Test : La Disparue de Deauville

Julien Foussereau | 28 novembre 2007
Julien Foussereau | 28 novembre 2007

Rendons hommage à Desproges en réempruntant un de ses bons mots les plus méchants, à l'époque dirigé vers Marguerite Duras : Sophie Marceau n'a pas joué que dans des conneries, elle en a aussi réalisées. Et force est d'admettre que La Disparue de Deauville en constitue une bien belle entre son pillage du style hitchcockien, léger comme une rédaction de CM2, et sa musique à faire saigner les tympans d'Emmanuelle Laborit sans oublier, bien sûr, la propension de Melle Maupu à loucher sur son nombril.

 

Et, il en est lourdement question lorsqu'on s'aperçoit que l'écrasante majorité des suppléments est consacrée à Sophie. Sophie sur le plateau dirigeant ses comédiens avec le côté volontaire qu'on lui connaît, Sophie accourrant ventre à terre pour s'assurer que les cascadeurs sont indemnes, Sophie rigolant avec Christophe, signant des autographes... pendant 26 minutes, avec l'infâme musique du film. Le cauchemar. Vous en reprendrez bien pour 6 minutes de plus ? Alors, admirez le glamour de la star pendant la séance photo vintage pour les besoins du film.
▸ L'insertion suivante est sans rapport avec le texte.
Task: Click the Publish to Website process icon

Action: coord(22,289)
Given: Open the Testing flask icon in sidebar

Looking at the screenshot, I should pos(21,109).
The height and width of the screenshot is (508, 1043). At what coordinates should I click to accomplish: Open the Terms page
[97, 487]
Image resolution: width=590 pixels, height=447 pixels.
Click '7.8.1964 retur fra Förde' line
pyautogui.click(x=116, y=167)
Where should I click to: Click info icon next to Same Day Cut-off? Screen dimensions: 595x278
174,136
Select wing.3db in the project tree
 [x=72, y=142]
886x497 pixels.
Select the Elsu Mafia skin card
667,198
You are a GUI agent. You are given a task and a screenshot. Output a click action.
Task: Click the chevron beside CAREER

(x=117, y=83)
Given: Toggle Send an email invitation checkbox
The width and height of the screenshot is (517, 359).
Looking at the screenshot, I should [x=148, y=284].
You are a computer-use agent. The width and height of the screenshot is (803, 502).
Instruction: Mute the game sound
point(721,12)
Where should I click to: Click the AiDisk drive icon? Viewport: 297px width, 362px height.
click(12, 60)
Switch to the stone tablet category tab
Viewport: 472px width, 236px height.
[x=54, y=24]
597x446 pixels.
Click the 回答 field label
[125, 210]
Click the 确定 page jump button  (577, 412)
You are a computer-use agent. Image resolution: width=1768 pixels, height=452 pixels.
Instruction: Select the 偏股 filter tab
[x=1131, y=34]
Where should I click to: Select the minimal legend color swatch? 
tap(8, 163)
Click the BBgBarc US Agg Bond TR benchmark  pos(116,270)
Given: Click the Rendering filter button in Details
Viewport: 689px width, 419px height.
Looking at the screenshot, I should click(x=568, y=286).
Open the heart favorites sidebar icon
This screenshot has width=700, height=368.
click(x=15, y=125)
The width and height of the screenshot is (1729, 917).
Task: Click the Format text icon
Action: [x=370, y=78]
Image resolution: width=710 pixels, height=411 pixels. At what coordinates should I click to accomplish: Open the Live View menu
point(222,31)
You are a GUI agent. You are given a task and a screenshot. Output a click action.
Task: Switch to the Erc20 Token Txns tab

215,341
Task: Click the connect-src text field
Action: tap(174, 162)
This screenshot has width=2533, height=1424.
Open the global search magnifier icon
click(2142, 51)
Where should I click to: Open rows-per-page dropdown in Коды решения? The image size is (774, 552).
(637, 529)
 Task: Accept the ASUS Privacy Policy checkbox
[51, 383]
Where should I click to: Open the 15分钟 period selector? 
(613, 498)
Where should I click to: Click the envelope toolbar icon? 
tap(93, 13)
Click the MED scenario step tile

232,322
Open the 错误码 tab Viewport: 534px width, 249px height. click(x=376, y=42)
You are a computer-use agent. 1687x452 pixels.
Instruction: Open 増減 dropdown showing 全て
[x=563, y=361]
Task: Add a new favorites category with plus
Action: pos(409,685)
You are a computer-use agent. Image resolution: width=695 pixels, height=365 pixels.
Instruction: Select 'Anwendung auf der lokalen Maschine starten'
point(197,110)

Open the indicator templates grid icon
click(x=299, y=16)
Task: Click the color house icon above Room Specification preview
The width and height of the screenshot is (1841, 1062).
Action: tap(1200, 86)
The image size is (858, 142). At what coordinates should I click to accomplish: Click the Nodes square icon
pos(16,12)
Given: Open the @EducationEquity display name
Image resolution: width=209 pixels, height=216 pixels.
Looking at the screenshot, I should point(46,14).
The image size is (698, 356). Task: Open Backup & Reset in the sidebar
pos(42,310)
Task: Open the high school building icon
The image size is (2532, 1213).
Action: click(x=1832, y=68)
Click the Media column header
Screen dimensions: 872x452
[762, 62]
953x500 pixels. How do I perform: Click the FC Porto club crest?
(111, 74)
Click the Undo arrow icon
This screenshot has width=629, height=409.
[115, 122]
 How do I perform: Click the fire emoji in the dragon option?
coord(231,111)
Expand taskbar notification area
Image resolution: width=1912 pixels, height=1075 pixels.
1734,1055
C'est tout juste si elle laisse quelques miettes (21 minutes) pour que Christophe Lambert, Nicolas Briançon et Simon Abkarian s'expriment (mollement) sur leurs personnages. Et de nous rappeler à quel point Sophie est géniale.

 

 

 

S'il ne devait n'y avoir toutefois qu'un supplément, ce serait assurément Sophie Marceau derrière la caméra.... Pendant 6 minutes, l'actrice (heu...) / réalisatrice (re-heu...) nous sort le grand jeu : dodelinement de la tête, pensées trop profondes sur la condition de l'acteur (Christophe, il met 50 ans de sa vie dans son personnage...) ou encore le choix cornélien entre être comédienne ou réalisatrice (on pense bien à une troisième solution...NDR). Mais, tout cela n'est que de la petite bière face à la bombe qu'elle lâche en fin d'interview : le cinéma est une affaire de communication, dans laquelle il s'agit de clarifier un discours pour le rendre le plus limpide possible au plus grand nombre. Pas forcément idiot, quand on y réfléchit. Seulement, quand on connaît le pedigree de l'interlocutrice. On se sent obligé de conclure cette chronique par une très basse mesquinerie à caractère cannois : UN DISCOURS ! UN DISCOURS !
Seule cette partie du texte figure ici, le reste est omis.